[Exercise goal] Each line with the string "more" is to be copied from the records below.

Saved entries

-=-=-=-=-

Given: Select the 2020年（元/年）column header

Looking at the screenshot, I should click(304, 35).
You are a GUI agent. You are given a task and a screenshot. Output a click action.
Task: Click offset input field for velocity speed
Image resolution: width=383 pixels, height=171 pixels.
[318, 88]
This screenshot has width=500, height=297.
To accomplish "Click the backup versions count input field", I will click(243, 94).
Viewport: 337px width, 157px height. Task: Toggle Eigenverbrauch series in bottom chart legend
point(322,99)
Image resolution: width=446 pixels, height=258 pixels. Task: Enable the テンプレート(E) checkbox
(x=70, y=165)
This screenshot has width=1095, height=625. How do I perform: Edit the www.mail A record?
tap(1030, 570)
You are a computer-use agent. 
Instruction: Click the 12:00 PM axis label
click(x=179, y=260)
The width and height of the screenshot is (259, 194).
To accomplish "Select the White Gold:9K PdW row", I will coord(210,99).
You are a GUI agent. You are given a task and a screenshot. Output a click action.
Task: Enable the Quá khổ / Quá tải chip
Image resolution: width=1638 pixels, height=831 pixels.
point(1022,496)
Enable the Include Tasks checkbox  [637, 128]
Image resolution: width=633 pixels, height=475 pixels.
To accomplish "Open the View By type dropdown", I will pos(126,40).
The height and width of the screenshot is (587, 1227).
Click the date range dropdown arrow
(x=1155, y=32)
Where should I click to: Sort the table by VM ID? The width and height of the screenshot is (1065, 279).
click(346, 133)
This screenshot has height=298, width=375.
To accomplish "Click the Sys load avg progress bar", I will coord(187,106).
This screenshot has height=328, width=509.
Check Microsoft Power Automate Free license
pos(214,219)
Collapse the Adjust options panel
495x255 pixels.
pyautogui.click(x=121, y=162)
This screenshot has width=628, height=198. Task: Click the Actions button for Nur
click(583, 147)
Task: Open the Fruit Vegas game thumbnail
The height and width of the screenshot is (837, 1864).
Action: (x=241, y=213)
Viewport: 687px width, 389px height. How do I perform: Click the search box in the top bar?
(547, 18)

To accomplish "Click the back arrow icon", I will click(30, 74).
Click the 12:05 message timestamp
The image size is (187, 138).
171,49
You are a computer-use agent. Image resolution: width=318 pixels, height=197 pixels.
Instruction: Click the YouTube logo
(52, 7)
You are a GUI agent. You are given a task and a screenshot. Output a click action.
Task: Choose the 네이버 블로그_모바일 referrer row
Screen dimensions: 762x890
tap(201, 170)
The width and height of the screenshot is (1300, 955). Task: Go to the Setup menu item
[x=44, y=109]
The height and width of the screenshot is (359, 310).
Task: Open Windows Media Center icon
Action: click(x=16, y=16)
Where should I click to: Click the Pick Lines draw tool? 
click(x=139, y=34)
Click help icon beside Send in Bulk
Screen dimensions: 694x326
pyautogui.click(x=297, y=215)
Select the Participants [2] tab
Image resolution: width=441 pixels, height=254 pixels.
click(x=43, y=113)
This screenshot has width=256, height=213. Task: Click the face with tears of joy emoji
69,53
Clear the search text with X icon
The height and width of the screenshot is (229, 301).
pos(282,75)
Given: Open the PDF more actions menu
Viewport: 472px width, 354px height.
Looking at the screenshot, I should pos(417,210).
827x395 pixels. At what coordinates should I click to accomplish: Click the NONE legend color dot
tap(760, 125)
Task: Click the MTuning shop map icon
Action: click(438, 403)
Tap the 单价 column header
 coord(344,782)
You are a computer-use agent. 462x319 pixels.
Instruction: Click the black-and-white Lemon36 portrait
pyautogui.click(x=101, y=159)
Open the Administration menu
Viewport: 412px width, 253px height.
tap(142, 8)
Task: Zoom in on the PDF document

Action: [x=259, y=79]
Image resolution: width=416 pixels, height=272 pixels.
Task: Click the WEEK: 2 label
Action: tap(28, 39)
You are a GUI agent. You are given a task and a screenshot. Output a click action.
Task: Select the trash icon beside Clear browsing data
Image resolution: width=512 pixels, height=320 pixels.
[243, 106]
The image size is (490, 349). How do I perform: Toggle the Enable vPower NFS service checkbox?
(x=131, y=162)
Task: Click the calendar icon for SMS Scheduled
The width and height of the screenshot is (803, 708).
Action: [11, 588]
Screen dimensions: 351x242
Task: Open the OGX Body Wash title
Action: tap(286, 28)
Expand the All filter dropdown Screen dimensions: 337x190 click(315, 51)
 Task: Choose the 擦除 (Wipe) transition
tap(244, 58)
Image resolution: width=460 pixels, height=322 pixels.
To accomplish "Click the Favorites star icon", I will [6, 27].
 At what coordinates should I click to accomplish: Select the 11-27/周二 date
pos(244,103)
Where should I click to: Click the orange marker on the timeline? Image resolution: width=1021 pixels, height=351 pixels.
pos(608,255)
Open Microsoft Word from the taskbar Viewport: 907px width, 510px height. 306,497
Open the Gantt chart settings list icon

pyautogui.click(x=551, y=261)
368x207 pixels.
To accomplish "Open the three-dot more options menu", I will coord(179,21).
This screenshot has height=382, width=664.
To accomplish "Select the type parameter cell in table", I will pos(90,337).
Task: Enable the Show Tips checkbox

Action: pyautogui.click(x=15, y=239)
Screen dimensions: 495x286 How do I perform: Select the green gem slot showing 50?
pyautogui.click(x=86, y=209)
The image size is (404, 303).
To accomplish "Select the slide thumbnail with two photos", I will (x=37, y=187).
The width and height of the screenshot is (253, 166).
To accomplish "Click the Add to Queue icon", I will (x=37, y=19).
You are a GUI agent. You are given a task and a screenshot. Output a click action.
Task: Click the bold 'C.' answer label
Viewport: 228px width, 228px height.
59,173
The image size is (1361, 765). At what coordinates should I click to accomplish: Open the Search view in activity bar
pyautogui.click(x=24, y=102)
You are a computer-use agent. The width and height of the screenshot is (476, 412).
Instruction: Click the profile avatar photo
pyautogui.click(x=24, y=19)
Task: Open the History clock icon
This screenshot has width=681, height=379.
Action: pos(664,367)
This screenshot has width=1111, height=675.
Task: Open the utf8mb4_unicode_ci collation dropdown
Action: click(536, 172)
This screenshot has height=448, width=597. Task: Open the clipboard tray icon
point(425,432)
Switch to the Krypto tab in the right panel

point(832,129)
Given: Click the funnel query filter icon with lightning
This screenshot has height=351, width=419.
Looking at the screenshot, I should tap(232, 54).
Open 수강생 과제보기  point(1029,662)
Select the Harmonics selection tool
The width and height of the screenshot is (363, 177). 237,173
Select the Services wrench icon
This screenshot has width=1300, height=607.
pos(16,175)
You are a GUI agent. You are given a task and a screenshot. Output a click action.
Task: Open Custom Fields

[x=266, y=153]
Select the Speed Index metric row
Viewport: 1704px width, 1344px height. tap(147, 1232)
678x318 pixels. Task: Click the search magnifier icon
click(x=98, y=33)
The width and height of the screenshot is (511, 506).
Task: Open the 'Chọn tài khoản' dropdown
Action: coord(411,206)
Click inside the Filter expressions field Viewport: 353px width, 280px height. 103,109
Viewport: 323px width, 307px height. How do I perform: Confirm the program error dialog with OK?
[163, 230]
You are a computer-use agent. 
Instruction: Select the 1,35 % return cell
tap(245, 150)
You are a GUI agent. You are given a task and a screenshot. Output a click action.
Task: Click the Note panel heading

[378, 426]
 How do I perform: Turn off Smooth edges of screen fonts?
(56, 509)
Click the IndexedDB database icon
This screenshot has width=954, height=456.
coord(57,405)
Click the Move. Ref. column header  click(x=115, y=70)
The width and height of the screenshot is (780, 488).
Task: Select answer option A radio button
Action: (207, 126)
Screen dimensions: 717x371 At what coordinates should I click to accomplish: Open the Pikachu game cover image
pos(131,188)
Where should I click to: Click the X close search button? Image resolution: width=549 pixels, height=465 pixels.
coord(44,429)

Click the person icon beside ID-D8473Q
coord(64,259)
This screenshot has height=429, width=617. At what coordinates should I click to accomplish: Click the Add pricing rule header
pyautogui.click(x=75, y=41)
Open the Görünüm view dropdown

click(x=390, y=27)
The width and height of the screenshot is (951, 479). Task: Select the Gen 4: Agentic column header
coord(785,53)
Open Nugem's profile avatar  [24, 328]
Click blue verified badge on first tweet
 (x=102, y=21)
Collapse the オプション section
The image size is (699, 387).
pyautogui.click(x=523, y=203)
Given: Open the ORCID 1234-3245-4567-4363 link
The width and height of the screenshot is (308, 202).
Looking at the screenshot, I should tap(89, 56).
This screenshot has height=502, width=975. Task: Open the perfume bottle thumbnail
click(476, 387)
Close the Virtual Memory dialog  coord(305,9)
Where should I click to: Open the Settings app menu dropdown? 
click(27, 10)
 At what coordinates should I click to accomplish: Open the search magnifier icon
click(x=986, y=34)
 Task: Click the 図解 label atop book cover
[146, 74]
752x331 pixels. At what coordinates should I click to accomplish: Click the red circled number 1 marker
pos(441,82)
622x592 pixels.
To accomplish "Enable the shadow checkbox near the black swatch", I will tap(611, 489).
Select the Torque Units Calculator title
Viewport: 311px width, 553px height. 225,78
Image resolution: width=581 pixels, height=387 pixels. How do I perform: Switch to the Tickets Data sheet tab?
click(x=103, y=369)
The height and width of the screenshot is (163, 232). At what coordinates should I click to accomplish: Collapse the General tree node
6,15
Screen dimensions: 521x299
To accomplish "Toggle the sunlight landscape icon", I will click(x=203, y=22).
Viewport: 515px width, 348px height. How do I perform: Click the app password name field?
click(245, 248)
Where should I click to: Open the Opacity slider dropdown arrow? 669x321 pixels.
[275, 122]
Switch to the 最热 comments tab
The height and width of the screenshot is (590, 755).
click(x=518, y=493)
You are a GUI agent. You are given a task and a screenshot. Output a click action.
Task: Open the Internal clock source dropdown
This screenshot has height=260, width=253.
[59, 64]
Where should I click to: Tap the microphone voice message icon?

-=-=-=-=-

[Answer to the exercise]
Given: Open the PDF more actions menu
To accomplish "Open the three-dot more options menu", I will coord(179,21).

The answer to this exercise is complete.